• The problem
Every line of the entries below that carries the string "Select" should be copied.

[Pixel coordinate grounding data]
= = = = = = =
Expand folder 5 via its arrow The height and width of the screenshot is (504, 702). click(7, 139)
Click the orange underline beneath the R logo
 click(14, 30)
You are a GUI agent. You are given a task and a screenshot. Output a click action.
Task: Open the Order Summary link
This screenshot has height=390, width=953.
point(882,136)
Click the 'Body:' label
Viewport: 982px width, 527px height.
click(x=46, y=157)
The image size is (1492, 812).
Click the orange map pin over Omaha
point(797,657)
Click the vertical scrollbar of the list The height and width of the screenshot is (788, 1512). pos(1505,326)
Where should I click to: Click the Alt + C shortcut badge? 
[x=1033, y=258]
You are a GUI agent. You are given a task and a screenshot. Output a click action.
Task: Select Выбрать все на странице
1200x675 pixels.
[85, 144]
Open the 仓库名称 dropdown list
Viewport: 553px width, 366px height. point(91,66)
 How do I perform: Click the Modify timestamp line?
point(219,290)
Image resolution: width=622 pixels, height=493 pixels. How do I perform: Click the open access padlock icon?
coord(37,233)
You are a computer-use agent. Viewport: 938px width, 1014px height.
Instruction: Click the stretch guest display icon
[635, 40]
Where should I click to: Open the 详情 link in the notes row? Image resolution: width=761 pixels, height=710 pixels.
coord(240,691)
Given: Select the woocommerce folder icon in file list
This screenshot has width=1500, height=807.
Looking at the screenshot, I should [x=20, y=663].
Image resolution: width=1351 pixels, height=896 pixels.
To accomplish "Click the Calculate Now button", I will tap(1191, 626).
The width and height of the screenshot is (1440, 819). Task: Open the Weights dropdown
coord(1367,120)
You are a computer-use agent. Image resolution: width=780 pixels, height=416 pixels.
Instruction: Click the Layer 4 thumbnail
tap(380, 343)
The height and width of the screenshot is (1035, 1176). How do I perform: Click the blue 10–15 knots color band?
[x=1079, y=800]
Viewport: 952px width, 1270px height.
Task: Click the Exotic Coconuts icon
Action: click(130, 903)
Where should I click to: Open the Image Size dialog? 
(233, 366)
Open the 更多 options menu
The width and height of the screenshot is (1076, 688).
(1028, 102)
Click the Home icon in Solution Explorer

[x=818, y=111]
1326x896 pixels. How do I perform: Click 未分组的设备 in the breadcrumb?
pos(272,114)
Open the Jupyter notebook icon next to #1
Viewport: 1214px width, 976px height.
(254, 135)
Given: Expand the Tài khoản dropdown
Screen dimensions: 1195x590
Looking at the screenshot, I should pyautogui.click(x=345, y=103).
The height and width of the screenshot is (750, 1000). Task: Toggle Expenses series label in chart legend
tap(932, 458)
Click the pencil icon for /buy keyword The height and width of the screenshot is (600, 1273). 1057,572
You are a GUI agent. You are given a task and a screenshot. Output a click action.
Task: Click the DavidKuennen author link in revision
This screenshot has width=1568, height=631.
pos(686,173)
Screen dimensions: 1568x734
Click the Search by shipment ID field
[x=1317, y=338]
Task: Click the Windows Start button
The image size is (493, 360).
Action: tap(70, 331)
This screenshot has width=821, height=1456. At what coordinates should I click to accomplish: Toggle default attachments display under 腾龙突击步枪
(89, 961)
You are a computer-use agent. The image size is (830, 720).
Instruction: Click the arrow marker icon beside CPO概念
= = = = = = =
• Answer for the task
Task: Select Выбрать все на странице
Given: Select the woocommerce folder icon in file list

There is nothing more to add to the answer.